Geography
- Location: Okada, Edo State, Nigeria
- Coordinates: 6°43′08″N 5°22′37″E﻿ / ﻿6.7189°N 5.37704°E

Organisation
- Type: Teaching
- Affiliated university: Igbinedion University

History
- Former name: Igbinedion University Teaching Hospital (IUTH)
- Founded: May 1993

Links
- Lists: Hospitals in Nigeria

= Pastor Chris Oyakhilome Teaching Hospital =

Pastor Chris Oyakhilome Teaching Hospital formerly known as Igbinedion University Teaching Hospital is a medical facility located in Okada, Edo State, Nigeria. It is affiliated with Igbinedion University and serves as a significant center for medical education, patient care, and research in the region.

== History ==
The hospital was founded in May 1993 by Sir Gabriel Osawaru Igbinedion as a crucial component of the Igbinedion University.

In 2020, Professor Bazuaye Nosakhare was appointed as Chief Medical Director of the hospital.
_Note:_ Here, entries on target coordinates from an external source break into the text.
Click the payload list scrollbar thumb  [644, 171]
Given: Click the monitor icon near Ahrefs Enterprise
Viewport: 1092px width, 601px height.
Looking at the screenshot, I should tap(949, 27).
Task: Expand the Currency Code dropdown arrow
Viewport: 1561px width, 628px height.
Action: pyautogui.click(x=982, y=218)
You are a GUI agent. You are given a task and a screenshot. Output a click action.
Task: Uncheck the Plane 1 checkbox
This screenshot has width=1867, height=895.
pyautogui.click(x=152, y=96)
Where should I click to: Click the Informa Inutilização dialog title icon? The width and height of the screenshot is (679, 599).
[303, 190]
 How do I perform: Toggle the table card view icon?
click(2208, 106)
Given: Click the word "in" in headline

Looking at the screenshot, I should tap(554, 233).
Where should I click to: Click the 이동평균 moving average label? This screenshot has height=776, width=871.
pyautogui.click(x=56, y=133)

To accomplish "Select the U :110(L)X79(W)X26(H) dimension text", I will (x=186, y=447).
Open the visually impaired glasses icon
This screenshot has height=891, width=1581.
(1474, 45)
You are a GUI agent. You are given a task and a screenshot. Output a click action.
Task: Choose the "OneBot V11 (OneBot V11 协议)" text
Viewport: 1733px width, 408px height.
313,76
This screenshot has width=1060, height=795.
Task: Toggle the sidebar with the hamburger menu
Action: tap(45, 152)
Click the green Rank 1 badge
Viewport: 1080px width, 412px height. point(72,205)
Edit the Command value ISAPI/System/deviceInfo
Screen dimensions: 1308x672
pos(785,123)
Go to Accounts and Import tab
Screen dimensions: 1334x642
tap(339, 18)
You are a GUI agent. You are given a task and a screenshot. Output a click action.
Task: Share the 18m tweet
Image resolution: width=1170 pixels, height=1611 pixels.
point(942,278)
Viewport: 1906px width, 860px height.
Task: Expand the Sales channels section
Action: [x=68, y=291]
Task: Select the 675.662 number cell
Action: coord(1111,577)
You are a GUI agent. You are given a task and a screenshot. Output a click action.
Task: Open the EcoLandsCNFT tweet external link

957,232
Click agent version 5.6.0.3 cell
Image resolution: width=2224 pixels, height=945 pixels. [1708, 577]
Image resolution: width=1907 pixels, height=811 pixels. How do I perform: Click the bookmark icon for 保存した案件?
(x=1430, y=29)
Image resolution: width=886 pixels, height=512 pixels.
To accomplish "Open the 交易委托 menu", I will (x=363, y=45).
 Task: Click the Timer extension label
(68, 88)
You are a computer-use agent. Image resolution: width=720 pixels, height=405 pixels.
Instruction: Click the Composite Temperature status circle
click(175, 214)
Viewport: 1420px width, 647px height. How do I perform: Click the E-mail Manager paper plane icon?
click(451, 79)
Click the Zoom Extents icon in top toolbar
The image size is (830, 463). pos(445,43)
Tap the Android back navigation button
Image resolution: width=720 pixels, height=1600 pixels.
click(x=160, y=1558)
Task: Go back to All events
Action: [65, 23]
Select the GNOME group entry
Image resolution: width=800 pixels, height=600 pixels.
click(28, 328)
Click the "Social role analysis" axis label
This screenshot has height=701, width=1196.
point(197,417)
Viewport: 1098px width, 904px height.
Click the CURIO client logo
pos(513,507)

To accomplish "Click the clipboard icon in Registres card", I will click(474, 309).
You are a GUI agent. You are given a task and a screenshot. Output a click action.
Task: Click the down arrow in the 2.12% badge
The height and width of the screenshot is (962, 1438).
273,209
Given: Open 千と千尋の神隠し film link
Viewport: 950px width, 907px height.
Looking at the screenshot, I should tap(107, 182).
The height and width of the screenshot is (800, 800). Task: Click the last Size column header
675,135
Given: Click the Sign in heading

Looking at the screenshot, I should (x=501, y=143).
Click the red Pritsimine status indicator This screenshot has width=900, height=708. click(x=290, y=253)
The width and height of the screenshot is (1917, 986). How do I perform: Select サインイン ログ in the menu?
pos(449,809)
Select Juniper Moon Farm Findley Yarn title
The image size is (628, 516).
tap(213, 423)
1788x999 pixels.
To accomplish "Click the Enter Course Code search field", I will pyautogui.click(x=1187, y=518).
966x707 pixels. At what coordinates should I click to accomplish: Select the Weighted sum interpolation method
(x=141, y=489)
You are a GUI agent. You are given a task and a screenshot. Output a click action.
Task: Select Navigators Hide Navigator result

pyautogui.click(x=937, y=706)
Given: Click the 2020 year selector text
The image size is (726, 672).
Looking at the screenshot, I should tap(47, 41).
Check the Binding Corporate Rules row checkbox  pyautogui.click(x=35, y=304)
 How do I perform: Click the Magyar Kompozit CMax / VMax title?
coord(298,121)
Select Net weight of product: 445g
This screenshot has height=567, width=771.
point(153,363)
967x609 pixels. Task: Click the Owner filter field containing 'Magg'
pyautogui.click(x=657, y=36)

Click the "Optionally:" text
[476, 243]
== Renaming to Pastor Chris Oyakhilome Teaching Hospital ==
The Igbinedion University Teaching Hospital underwent a renaming process and was officially renamed the Pastor Chris Oyakhilome Teaching Hospital. The renaming was initiated by the Chancellor of Igbinedion University, Sir Gabriel Igbinedion.

The announcement took place during the convocation ceremony of the institution's 2021/2022 academic session held in Okada town. The new name honors Pastor Chris Oyakhilome, the founder of LoveWorld Ministries, for his contributions to humanity and development. Alongside the renaming, Pastor Chris Oyakhilome was awarded an honorary Doctor of Science degree, and the Chancellor facilitated a land donation to LoveWorld Ministries.

== Facilities ==
Pastor Chris Oyakhilome Teaching Hospital has facilities dedicated to various medical specialties.